Task prompt:
The exercise calls for every entry that follows to be repeated exactly.

Provided records:
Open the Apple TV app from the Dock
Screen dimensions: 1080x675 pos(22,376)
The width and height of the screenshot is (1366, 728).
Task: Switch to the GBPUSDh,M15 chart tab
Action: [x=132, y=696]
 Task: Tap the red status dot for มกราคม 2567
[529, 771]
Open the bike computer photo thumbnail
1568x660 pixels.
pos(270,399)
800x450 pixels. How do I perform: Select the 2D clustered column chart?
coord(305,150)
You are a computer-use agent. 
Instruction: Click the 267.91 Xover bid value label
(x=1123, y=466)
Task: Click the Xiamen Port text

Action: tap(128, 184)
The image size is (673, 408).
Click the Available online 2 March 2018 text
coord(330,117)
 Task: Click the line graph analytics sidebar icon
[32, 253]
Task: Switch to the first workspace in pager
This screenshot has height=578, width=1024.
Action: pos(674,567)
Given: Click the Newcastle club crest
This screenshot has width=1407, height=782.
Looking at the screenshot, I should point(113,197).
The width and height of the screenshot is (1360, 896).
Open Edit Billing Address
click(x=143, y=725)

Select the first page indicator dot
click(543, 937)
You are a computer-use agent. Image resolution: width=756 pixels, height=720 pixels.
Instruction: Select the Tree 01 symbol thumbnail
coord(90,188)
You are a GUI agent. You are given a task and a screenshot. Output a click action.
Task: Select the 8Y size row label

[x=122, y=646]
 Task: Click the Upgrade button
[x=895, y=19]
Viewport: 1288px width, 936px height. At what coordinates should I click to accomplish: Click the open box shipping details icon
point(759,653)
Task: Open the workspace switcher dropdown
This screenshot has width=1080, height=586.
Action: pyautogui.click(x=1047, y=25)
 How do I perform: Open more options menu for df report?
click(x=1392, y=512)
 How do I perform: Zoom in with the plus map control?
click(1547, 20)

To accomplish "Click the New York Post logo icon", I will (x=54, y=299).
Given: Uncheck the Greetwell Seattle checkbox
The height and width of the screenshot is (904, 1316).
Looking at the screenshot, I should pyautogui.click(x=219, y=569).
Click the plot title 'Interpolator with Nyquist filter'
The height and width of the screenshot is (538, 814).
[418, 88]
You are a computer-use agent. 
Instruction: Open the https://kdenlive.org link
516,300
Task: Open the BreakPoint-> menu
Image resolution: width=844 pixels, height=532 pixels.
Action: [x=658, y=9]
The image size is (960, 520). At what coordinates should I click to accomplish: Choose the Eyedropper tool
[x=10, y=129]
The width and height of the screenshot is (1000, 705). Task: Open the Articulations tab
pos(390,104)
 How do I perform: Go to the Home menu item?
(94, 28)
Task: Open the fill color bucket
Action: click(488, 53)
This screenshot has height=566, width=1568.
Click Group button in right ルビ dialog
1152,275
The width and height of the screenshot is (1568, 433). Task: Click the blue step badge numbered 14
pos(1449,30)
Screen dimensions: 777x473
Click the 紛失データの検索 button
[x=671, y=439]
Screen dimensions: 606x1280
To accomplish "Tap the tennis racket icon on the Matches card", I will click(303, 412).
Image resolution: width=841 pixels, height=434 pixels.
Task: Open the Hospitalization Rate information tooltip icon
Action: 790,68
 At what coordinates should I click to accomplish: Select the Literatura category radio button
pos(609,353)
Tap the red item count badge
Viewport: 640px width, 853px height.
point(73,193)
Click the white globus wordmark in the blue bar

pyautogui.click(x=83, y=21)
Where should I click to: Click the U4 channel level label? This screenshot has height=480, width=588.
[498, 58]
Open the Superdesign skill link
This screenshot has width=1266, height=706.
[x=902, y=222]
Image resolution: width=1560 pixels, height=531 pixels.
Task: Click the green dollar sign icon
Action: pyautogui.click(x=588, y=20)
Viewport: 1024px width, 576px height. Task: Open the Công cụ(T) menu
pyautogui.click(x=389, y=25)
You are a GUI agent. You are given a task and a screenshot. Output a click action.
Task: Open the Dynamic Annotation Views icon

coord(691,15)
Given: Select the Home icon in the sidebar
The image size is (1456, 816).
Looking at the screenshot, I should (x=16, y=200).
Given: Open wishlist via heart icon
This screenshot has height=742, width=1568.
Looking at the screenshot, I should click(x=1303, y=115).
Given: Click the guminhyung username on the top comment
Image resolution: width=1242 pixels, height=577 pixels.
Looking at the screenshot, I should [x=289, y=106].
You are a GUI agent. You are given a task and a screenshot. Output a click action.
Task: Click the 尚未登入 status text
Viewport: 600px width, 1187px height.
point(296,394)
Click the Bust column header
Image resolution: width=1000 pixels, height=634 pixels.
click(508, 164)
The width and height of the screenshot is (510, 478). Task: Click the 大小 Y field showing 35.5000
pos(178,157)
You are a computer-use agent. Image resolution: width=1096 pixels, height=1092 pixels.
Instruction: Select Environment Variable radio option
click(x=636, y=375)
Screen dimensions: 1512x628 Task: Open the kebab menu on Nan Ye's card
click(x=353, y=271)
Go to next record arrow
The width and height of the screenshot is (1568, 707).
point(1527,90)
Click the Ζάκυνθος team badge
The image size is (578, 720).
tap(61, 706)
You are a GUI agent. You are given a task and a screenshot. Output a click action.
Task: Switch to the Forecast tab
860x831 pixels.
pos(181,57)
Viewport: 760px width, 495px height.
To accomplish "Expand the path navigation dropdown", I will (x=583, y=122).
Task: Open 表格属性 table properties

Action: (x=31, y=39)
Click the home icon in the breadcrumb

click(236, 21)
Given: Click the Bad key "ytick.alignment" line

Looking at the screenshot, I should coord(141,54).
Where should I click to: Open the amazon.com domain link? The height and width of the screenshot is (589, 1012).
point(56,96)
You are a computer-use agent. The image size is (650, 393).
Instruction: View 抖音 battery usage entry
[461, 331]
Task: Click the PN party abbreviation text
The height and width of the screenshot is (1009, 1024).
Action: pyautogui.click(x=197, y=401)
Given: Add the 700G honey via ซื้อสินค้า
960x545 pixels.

Written response:
Open the Apple TV app from the Dock
Screen dimensions: 1080x675 pos(22,376)
The width and height of the screenshot is (1366, 728).
Task: Switch to the GBPUSDh,M15 chart tab
Action: [x=132, y=696]
 Task: Tap the red status dot for มกราคม 2567
[529, 771]
Open the bike computer photo thumbnail
1568x660 pixels.
pos(270,399)
800x450 pixels. How do I perform: Select the 2D clustered column chart?
coord(305,150)
You are a computer-use agent. 
Instruction: Click the 267.91 Xover bid value label
(x=1123, y=466)
Task: Click the Xiamen Port text

Action: tap(128, 184)
The image size is (673, 408).
Click the Available online 2 March 2018 text
coord(330,117)
 Task: Click the line graph analytics sidebar icon
[32, 253]
Task: Switch to the first workspace in pager
This screenshot has height=578, width=1024.
Action: pos(674,567)
Given: Click the Newcastle club crest
This screenshot has width=1407, height=782.
Looking at the screenshot, I should point(113,197).
The width and height of the screenshot is (1360, 896).
Open Edit Billing Address
click(x=143, y=725)

Select the first page indicator dot
click(543, 937)
You are a computer-use agent. Image resolution: width=756 pixels, height=720 pixels.
Instruction: Select the Tree 01 symbol thumbnail
coord(90,188)
You are a GUI agent. You are given a task and a screenshot. Output a click action.
Task: Select the 8Y size row label

[x=122, y=646]
 Task: Click the Upgrade button
[x=895, y=19]
Viewport: 1288px width, 936px height. At what coordinates should I click to accomplish: Click the open box shipping details icon
point(759,653)
Task: Open the workspace switcher dropdown
This screenshot has width=1080, height=586.
Action: pyautogui.click(x=1047, y=25)
 How do I perform: Open more options menu for df report?
click(x=1392, y=512)
 How do I perform: Zoom in with the plus map control?
click(1547, 20)

To accomplish "Click the New York Post logo icon", I will (x=54, y=299).
Given: Uncheck the Greetwell Seattle checkbox
The height and width of the screenshot is (904, 1316).
Looking at the screenshot, I should pyautogui.click(x=219, y=569).
Click the plot title 'Interpolator with Nyquist filter'
The height and width of the screenshot is (538, 814).
[418, 88]
You are a computer-use agent. 
Instruction: Open the https://kdenlive.org link
516,300
Task: Open the BreakPoint-> menu
Image resolution: width=844 pixels, height=532 pixels.
Action: [x=658, y=9]
The image size is (960, 520). At what coordinates should I click to accomplish: Choose the Eyedropper tool
[x=10, y=129]
The width and height of the screenshot is (1000, 705). Task: Open the Articulations tab
pos(390,104)
 How do I perform: Go to the Home menu item?
(94, 28)
Task: Open the fill color bucket
Action: click(488, 53)
This screenshot has height=566, width=1568.
Click Group button in right ルビ dialog
1152,275
The width and height of the screenshot is (1568, 433). Task: Click the blue step badge numbered 14
pos(1449,30)
Screen dimensions: 777x473
Click the 紛失データの検索 button
[x=671, y=439]
Screen dimensions: 606x1280
To accomplish "Tap the tennis racket icon on the Matches card", I will click(303, 412).
Image resolution: width=841 pixels, height=434 pixels.
Task: Open the Hospitalization Rate information tooltip icon
Action: 790,68
 At what coordinates should I click to accomplish: Select the Literatura category radio button
pos(609,353)
Tap the red item count badge
Viewport: 640px width, 853px height.
point(73,193)
Click the white globus wordmark in the blue bar

pyautogui.click(x=83, y=21)
Where should I click to: Click the U4 channel level label? This screenshot has height=480, width=588.
[498, 58]
Open the Superdesign skill link
This screenshot has width=1266, height=706.
[x=902, y=222]
Image resolution: width=1560 pixels, height=531 pixels.
Task: Click the green dollar sign icon
Action: pyautogui.click(x=588, y=20)
Viewport: 1024px width, 576px height. Task: Open the Công cụ(T) menu
pyautogui.click(x=389, y=25)
You are a GUI agent. You are given a task and a screenshot. Output a click action.
Task: Open the Dynamic Annotation Views icon

coord(691,15)
Given: Select the Home icon in the sidebar
The image size is (1456, 816).
Looking at the screenshot, I should (x=16, y=200).
Given: Open wishlist via heart icon
This screenshot has height=742, width=1568.
Looking at the screenshot, I should click(x=1303, y=115).
Given: Click the guminhyung username on the top comment
Image resolution: width=1242 pixels, height=577 pixels.
Looking at the screenshot, I should [x=289, y=106].
You are a GUI agent. You are given a task and a screenshot. Output a click action.
Task: Click the 尚未登入 status text
Viewport: 600px width, 1187px height.
point(296,394)
Click the Bust column header
Image resolution: width=1000 pixels, height=634 pixels.
click(508, 164)
The width and height of the screenshot is (510, 478). Task: Click the 大小 Y field showing 35.5000
pos(178,157)
You are a computer-use agent. Image resolution: width=1096 pixels, height=1092 pixels.
Instruction: Select Environment Variable radio option
click(x=636, y=375)
Screen dimensions: 1512x628 Task: Open the kebab menu on Nan Ye's card
click(x=353, y=271)
Go to next record arrow
The width and height of the screenshot is (1568, 707).
point(1527,90)
Click the Ζάκυνθος team badge
The image size is (578, 720).
tap(61, 706)
You are a GUI agent. You are given a task and a screenshot. Output a click action.
Task: Switch to the Forecast tab
860x831 pixels.
pos(181,57)
Viewport: 760px width, 495px height.
To accomplish "Expand the path navigation dropdown", I will (x=583, y=122).
Task: Open 表格属性 table properties

Action: (x=31, y=39)
Click the home icon in the breadcrumb

click(236, 21)
Given: Click the Bad key "ytick.alignment" line

Looking at the screenshot, I should coord(141,54).
Where should I click to: Open the amazon.com domain link? The height and width of the screenshot is (589, 1012).
point(56,96)
You are a computer-use agent. The image size is (650, 393).
Instruction: View 抖音 battery usage entry
[461, 331]
Task: Click the PN party abbreviation text
The height and width of the screenshot is (1009, 1024).
Action: pyautogui.click(x=197, y=401)
Given: Add the 700G honey via ซื้อสินค้า
960x545 pixels.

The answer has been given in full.